DIRECTIONS FOR THIS TASK ▸ Repeat exactly the lines from the first line of the records through the line containing "660x422 pixels.", and nothing more.

DATA FOR REVIEW ▸
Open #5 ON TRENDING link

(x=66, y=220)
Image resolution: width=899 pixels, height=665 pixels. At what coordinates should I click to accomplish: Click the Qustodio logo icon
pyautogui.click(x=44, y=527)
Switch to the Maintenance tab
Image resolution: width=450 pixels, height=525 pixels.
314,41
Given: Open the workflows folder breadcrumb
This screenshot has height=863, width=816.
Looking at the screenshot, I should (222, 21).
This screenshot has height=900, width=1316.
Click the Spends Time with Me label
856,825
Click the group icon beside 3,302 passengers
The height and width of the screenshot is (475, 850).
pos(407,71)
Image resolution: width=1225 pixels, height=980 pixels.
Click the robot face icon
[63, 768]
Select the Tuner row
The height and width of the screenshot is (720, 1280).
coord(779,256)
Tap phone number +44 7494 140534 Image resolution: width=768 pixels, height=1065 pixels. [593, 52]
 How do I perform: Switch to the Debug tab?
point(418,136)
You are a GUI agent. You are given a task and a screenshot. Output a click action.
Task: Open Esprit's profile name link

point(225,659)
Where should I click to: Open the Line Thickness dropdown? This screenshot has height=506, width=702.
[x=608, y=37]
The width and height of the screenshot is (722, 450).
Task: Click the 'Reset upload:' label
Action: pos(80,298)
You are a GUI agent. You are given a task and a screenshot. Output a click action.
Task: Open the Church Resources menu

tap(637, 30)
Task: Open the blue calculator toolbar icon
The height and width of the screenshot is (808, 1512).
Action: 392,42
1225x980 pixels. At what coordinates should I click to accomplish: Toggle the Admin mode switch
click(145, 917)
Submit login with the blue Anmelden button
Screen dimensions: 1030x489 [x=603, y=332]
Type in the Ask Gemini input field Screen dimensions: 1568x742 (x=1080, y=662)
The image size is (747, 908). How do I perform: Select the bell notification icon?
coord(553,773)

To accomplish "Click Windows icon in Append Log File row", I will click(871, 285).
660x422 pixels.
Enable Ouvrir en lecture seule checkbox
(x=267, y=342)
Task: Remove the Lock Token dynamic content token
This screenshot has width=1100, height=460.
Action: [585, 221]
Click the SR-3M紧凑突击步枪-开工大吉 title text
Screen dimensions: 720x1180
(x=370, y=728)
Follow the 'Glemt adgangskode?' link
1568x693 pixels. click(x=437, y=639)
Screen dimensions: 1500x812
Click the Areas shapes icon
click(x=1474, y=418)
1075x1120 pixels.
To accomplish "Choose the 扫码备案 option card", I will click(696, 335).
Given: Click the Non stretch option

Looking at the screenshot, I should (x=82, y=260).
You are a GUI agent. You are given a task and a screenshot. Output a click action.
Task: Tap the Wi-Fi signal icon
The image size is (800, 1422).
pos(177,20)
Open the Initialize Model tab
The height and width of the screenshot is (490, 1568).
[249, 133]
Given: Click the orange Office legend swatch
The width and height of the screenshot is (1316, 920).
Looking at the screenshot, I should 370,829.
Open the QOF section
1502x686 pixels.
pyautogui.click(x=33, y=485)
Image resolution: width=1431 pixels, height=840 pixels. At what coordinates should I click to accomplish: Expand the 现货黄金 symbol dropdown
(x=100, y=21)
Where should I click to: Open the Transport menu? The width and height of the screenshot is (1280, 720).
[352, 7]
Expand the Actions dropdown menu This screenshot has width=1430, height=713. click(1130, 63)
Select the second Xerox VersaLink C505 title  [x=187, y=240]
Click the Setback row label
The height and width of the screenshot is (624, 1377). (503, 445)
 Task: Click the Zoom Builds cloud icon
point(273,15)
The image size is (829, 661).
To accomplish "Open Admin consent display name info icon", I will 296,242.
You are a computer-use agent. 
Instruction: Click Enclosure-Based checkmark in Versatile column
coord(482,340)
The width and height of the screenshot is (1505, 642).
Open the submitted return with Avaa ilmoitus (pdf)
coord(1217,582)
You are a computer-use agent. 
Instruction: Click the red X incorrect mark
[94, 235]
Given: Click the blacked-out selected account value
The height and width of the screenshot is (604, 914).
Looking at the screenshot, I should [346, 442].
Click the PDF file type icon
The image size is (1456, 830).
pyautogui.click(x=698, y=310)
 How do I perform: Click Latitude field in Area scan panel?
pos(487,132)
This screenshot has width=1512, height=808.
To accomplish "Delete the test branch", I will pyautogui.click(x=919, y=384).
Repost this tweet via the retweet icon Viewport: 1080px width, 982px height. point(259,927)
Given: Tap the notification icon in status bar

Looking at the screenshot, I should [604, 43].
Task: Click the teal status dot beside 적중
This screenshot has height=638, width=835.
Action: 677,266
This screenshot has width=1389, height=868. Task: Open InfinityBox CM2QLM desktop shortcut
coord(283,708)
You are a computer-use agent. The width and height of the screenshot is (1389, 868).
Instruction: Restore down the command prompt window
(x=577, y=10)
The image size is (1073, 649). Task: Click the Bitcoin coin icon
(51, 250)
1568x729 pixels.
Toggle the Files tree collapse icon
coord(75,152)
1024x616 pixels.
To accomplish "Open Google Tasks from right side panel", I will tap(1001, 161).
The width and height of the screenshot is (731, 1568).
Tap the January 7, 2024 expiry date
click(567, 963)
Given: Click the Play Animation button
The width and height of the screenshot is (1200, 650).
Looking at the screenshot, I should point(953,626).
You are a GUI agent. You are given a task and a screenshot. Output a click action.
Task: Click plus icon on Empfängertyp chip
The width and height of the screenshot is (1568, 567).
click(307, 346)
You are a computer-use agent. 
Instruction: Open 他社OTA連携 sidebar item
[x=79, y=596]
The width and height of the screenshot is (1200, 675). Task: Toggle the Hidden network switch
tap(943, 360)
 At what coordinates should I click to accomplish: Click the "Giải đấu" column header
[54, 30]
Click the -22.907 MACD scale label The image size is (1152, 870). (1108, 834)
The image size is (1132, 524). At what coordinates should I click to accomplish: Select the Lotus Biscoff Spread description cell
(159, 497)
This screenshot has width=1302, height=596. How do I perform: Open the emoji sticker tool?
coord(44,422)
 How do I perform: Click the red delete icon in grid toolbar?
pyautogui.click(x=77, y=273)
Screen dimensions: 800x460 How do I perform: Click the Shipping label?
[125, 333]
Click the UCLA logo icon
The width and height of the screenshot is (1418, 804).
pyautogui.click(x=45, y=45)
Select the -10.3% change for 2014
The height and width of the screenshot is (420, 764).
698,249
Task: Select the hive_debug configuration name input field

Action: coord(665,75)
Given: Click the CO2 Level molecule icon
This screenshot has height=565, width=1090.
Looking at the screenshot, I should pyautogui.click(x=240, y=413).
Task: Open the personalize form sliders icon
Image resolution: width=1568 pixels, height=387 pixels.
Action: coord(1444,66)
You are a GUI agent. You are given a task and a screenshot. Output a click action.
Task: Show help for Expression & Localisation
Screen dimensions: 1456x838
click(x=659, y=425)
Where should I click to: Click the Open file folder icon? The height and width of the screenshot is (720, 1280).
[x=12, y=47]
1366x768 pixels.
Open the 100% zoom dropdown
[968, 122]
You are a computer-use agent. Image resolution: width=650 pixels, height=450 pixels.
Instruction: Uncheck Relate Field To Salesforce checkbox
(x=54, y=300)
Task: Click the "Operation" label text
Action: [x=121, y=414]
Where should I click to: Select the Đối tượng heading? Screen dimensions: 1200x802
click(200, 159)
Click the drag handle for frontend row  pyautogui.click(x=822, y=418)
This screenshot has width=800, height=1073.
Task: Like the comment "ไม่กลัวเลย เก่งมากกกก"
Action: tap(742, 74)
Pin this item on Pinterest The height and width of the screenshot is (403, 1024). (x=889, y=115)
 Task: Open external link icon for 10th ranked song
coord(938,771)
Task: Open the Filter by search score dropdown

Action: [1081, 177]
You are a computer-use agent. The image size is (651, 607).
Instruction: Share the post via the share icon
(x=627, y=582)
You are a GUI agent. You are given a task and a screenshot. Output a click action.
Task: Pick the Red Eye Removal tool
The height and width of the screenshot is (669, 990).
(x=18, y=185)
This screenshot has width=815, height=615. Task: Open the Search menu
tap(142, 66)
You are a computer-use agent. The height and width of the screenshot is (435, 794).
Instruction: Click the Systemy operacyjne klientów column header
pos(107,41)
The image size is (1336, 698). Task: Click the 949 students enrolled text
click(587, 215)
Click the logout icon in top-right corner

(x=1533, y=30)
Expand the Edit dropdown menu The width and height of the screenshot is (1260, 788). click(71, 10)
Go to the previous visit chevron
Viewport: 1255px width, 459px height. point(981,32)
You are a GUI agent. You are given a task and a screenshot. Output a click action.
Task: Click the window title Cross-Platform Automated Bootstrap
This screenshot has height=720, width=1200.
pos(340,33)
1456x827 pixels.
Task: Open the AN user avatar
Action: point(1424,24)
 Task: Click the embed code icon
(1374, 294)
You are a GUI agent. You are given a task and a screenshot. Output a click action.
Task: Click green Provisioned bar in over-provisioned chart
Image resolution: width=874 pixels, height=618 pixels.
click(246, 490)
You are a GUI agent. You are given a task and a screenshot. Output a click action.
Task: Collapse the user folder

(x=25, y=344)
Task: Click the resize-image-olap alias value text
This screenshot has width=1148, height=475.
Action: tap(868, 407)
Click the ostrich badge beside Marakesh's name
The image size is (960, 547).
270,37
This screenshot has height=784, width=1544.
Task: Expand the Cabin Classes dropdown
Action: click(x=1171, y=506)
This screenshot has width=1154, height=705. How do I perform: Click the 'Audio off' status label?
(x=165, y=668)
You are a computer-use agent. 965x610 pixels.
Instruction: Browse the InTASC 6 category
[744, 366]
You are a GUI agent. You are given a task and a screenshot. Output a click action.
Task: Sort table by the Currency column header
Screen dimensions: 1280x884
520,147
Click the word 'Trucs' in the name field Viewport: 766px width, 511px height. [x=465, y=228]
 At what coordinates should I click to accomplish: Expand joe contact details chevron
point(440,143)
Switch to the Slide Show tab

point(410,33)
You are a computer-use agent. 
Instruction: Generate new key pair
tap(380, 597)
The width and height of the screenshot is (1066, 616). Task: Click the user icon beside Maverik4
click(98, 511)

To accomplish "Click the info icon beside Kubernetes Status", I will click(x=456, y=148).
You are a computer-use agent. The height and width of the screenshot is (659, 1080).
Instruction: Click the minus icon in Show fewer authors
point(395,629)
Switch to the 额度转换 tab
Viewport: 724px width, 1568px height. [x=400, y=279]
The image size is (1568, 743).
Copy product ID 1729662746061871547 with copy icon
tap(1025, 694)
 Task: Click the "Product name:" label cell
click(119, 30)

ANSWER BOX ▸
Open #5 ON TRENDING link

(x=66, y=220)
Image resolution: width=899 pixels, height=665 pixels. At what coordinates should I click to accomplish: Click the Qustodio logo icon
pyautogui.click(x=44, y=527)
Switch to the Maintenance tab
Image resolution: width=450 pixels, height=525 pixels.
314,41
Given: Open the workflows folder breadcrumb
This screenshot has height=863, width=816.
Looking at the screenshot, I should (222, 21).
This screenshot has height=900, width=1316.
Click the Spends Time with Me label
856,825
Click the group icon beside 3,302 passengers
The height and width of the screenshot is (475, 850).
pos(407,71)
Image resolution: width=1225 pixels, height=980 pixels.
Click the robot face icon
[63, 768]
Select the Tuner row
The height and width of the screenshot is (720, 1280).
coord(779,256)
Tap phone number +44 7494 140534 Image resolution: width=768 pixels, height=1065 pixels. [593, 52]
 How do I perform: Switch to the Debug tab?
point(418,136)
You are a GUI agent. You are given a task and a screenshot. Output a click action.
Task: Open Esprit's profile name link

point(225,659)
Where should I click to: Open the Line Thickness dropdown? This screenshot has height=506, width=702.
[x=608, y=37]
The width and height of the screenshot is (722, 450).
Task: Click the 'Reset upload:' label
Action: pos(80,298)
You are a GUI agent. You are given a task and a screenshot. Output a click action.
Task: Open the Church Resources menu

tap(637, 30)
Task: Open the blue calculator toolbar icon
The height and width of the screenshot is (808, 1512).
Action: 392,42
1225x980 pixels. At what coordinates should I click to accomplish: Toggle the Admin mode switch
click(145, 917)
Submit login with the blue Anmelden button
Screen dimensions: 1030x489 [x=603, y=332]
Type in the Ask Gemini input field Screen dimensions: 1568x742 (x=1080, y=662)
The image size is (747, 908). How do I perform: Select the bell notification icon?
coord(553,773)

To accomplish "Click Windows icon in Append Log File row", I will click(871, 285).
660x422 pixels.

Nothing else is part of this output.